Solubilization of amphotericin B (AMB) by dioctadecyldimethylammonium bromide (DODAB) bilayer fragments inspired this evaluation of its in vivo activity from survival and tissue burden experiments against systemic candidiasis in a mouse model. AMB (< or =0.1 g/L) was simply added to a DODAB powder dispersion in water (10 g/L) previously prepared by sonication in the absence of organic solvents. The AMB aggregation state was evaluated from UV-visible light absorption and dynamic light scattering for aggregate sizing. AMB was stabilized by the DODAB bilayer fragments in its monomeric form, mixing of AMB and DODAB dispersion in pure water causing disappearance of large water-insoluble drug aggregates.

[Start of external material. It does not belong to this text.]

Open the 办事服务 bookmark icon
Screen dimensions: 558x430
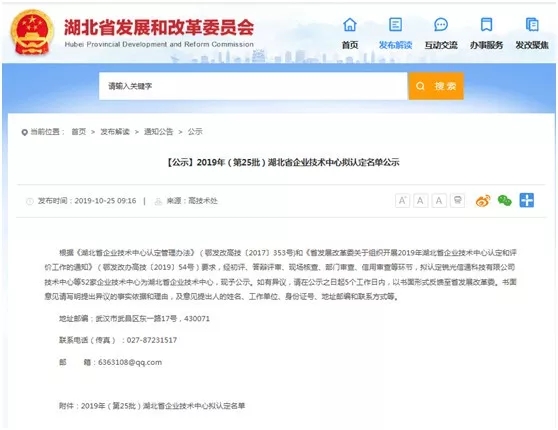click(486, 25)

From survival experiments, both the bilayer, DODAB/AMB, and the traditional deoxycholate/AMB formulation (DOC/AMB) had identical effect when given by the same route at the same dose of 0.4 mg/kg/day given intraperitoneally for 10 days. From spleen and kidneys tissue burden experiments, similar efficacy of both preparations in reducing tissue cfu counts was obtained. In summary, DODAB/AMB was as effective as DOC/AMB for treating systemic candidiasis in a mouse model.